So far Rayleigh's rule has been applied to the explanation of established facts. Let us use it now to predict new facts, which to my knowledge have not previously been observed. Consider the effect of articulating an apical obstruent at various locations between the antinode at the lips and the F2 node around or behind the palate. By the theory, the farther back the constriction, the greater the effect of F2 node constriction relative to the effect of antinode constriction, and thus the higher the balance point, or locus frequency, of the second formant. Varying the constriction location in this way in a uniform tube corresponds to the articulatory differences between retroflex and alveolar (backer) vs. dental (fronter) obstruent locations.
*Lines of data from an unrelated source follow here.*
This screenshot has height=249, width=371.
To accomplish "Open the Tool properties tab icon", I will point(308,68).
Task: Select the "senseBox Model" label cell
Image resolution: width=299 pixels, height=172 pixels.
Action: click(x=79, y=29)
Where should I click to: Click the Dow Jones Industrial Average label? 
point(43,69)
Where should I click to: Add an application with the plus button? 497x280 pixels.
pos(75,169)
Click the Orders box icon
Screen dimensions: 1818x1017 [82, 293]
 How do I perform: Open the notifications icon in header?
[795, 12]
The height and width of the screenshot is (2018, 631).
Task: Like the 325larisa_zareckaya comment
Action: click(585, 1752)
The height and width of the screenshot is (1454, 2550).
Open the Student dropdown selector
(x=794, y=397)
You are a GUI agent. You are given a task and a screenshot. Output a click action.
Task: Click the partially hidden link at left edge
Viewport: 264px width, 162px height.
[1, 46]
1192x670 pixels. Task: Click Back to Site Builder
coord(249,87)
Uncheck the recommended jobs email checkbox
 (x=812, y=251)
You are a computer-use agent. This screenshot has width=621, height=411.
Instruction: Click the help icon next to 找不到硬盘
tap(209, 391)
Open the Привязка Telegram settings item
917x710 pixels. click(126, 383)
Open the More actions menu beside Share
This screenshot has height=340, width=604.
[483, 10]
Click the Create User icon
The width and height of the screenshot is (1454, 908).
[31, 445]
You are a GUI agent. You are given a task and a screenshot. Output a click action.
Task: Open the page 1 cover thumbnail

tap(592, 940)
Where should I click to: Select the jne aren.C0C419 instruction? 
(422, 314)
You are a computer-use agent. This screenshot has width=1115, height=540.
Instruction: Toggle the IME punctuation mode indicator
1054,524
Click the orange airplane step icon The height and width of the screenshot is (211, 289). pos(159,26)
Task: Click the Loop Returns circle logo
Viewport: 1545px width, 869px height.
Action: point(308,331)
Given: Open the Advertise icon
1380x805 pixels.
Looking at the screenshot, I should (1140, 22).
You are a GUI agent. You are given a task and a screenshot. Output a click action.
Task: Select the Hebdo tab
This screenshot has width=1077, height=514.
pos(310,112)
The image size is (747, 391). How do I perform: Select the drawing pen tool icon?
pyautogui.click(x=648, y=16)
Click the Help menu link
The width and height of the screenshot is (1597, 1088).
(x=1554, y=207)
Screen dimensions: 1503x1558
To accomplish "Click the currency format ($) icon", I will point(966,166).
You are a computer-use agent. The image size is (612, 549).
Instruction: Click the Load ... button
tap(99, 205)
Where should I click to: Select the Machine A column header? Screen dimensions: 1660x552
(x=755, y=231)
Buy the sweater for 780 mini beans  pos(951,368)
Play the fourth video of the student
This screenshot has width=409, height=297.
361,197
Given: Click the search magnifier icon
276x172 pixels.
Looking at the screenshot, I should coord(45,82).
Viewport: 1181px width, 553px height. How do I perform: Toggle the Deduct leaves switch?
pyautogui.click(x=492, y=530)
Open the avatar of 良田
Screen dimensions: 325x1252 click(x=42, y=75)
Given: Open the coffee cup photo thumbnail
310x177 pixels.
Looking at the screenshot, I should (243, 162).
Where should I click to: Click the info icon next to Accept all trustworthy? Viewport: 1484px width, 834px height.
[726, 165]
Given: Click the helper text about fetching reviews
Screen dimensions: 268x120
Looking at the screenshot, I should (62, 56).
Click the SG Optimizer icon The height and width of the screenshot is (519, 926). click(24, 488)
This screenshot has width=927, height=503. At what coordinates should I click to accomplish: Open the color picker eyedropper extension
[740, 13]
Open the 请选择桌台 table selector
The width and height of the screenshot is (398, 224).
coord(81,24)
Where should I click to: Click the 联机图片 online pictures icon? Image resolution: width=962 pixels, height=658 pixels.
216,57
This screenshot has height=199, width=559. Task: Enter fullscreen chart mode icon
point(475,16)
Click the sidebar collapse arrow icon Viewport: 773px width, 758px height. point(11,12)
An experiment was carried out to explore the different effects of
various apical places of articulation on the formant transitions into
the consonant. The measurements are similar to those of Sussman
(1991).
Data and Method:
I produced voiced dental, alveolar, and retroflex stops in repetitive, equally stressed, CV syllables, 4 to an utterance, varying the vowel among /iy, ey, I, , æ, , , ow, uw, U, /.2.11 One utterance, for example, was of the form ``dddd.'' Two sets of four repetitions of each CV combination were spoken and digitized (16 bits, 10kHz), resulting in 2 sets * 4 repetitions * 3 places * 11 vowels = 264 tokens. Two signal-processing operations were performed: an RMS energy contour was calculated, to be used in locating the measurement points; and the signals were formant-tracked to measure formant frequencies.2.12 The onset and nucleus time-points were located by means of a nearly automatic procedure. The onset and offset of the acoustic vowel in each CV syllable was automatically located using an energy threshold: the onset of the vowel is located at the upward threshold-crossing in the amplitude contour, and the offset is located at the downward threshold-crossing. The crucial choice of an effective threshold is made by examining the values of the RMS energy contour at the onsets and offsets of a number of syllables, and picking an RMS value intermediate between the values for bursts and closures and the values for vocalic segments. The occasional jitter back and forth across the threshold level was eliminated by a ``sloppy-crossing'' threshold algorithm, where a ``true'' threshold crossing is taken to be one where after crossing the threshold the signal stays on the other side for some fixed time. The exact threshold crossing location is linearly interpolated between frames, so that if frame t is just under the threshold, and frame t+1 is far above the threshold, the crossing location is closer to the center time of frame t than to that of frame t+1. Using this method of automatic segmentation not only is a labor saving device, but also results in more consistent segmentation. The same criterion is used consistently throughout, where in hand segmentation the method may vary slightly from the beginning to the ending of a lengthy measurement session.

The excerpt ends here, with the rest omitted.